Prequel to horror classic just as bad as its sequels
October 22, 2006
The original “Texas Chainsaw Massacre” was admittedly kind of scary, as were the original “The Exorsist” and “The Omen.”
But the shock factor in all three franchises has worn off by now. Yet, because teenagers can still sneak into R-rated movies, sequel after sequel — and prequel in this case — will continue because producers know they’ll make money. The fact is there has never been a decent sequel to a horror movie, and “The Texas Chainsaw Massacre: The Beginning” is no different.
First of all, as a prequel, the concept inherently has a problem because you can assume that if anyone had survived the prequel, chances are they would have notified authorities of a cannibalistic family roaming the countryside. Therefore, there would be no possibility for the original. But since the original did occur, as did its three sequels, we can assume there aren’t going to be a whole lot of survivors. And as a result, we don’t have to care about any of these ridiculous characters.

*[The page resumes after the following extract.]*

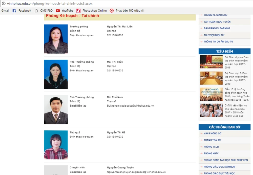Open the CMS PLO bookmark page icon
Screen dimensions: 253x175
click(x=36, y=11)
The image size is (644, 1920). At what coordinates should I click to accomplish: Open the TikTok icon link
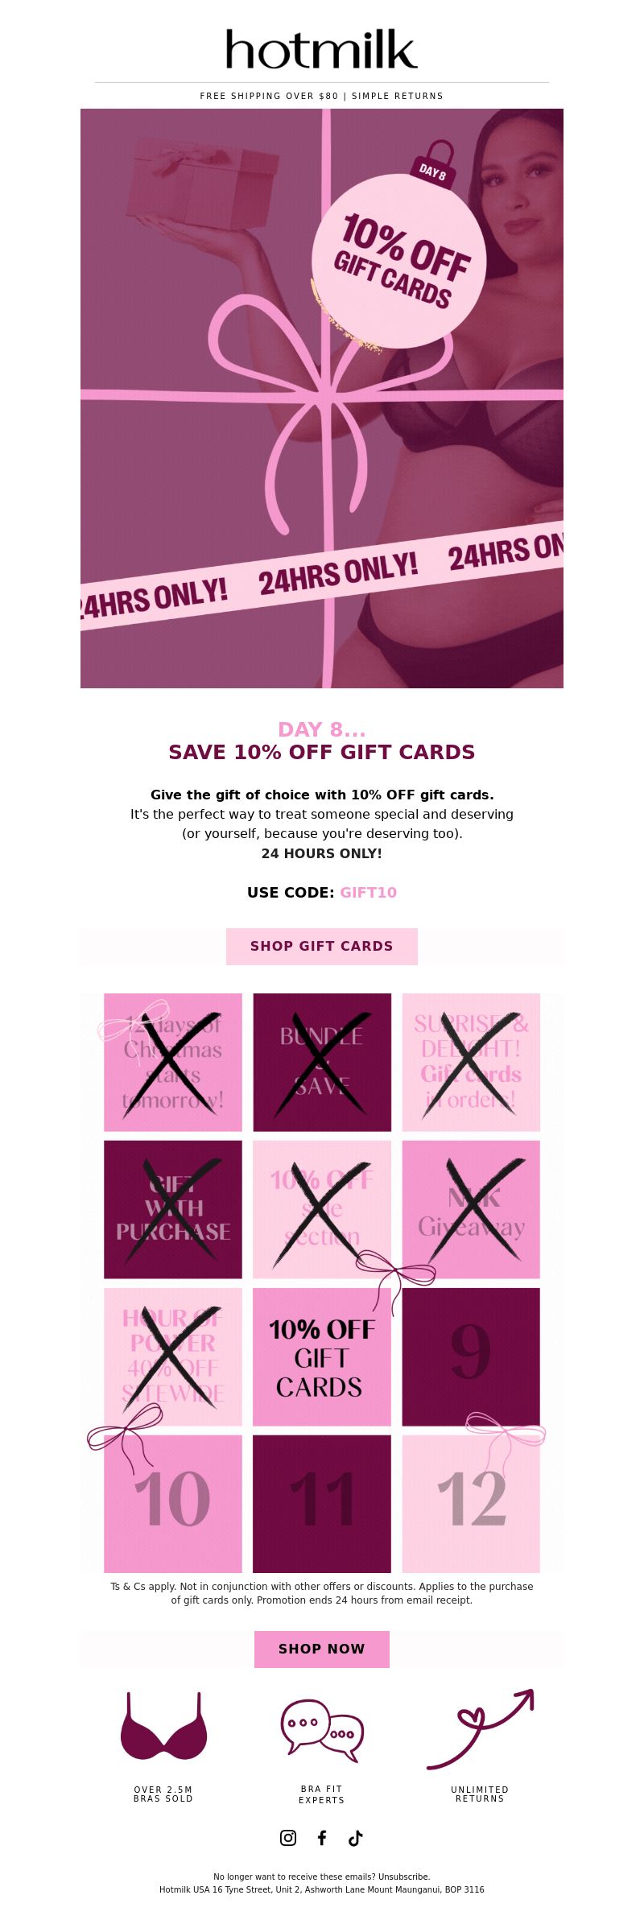point(356,1838)
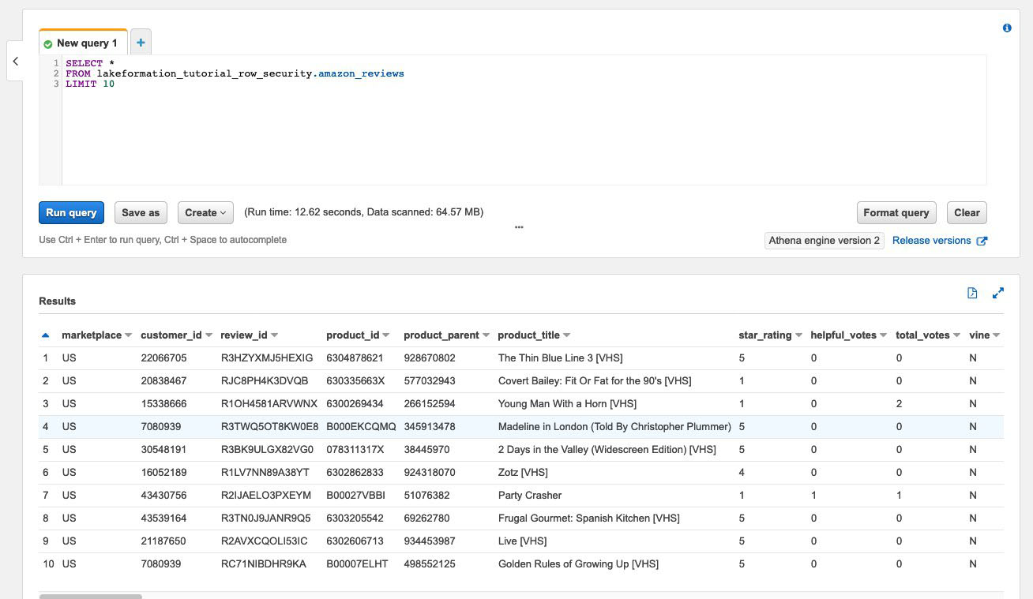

Secondly, Michael Bay was the executive producer on this film. Any moviegoer knows that as soon as you see his name in the credits, you might as well have checked your brain at the theater door because there will be no use for it during this movie. Just look at some of his past films: “Armageddon,” “The Rock,” “Bad Boys,” “Pearl Harbor,” “The Island” and “Playboy Video Centerfold: Kerri Kendall.”
The film stars Jordan Brewster as Chrissie, the most logical of the group — and “logical” is a very relative term here. Her boyfriend Eric is a Vietnam vet trying to convince his little brother Dean to join the service. Dean’s girlfriend Bailey (Diora Baird) is persuading him not to go. The foursome is heading cross-country when they get into an accident and meet the local cannibalistic sheriff, played by R. Lee Ermey. The sheriff takes his hostages/supper back to his house and that’s where the fun begins.
Give the writers credit for making Eric a vet because it allows for him to do nonsensical things — like wading in dirty murky green water spying on people while in his backyard pool — and get away with it. After all, he probably suffers from post-traumatic stress disorder.
Also, commend director Jonathan Liebesman for his classy and artistic choice of conveniently setting up the camera directly behind Brewster as she crawls around the house on her hands and knees in low rise jeans.
For those who care, the movie answers some pressing questions like why the chainsaw is the weapon of choice, and where Leatherface got his face — it’s not made of leather in the traditional sense. Other than that, there’s no reason to see this waste of time.